In the opposite direction: a 2025 study of 25,000 people found that each additional 0.09 grams of creatine intake over a two-day average was associated with a 14% reduction in cancer risk, published in Frontiers and reported by the BBC. The mechanism is not yet understood — possibly related to anti-inflammatory effects that have been observed in animal studies. The field is early. But the directional finding runs entirely opposite to the concern most people carry about creatine and health risk.
A separate 2025 study found that creatine supplementation alongside cognitive behavioural therapy produced greater improvement in depression symptoms than CBT alone. Depression represents chronic brain stress — elevated inflammation, elevated oxidative stress, impaired energy metabolism. Creatine’s ability to support energy production under stress conditions appears to extend into this territory.
5. Water retention is real, small, and intracellular.

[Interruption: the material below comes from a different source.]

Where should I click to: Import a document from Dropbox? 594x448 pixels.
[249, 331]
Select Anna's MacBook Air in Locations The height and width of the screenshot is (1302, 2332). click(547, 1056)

Creatine draws water into muscle cells. This is an intracellular effect — it is not subcutaneous bloating and it does not produce visible puffiness. The weight change from this effect, if any, is typically under one kilogram. It reverses when supplementation stops. Normal hormonal fluctuation across a menstrual cycle produces comparable or greater water weight changes. The concern that creatine causes significant weight gain or bloating is not consistent with the evidence.
One thing to do this week
If you are currently taking 5 grams of creatine daily, add a second 5-gram dose at a different time of day. Run that for two weeks and notice any difference in afternoon energy and cognitive endurance during demanding work blocks.
If you are not supplementing: 5 grams daily is the starting point. It can be taken at any time of day, with or without food, with or without training. Creatine monohydrate is the form with the most research behind it and is also the cheapest. No loading phase is required if you are not preparing for a competition — saturation occurs within a month at 5 grams daily.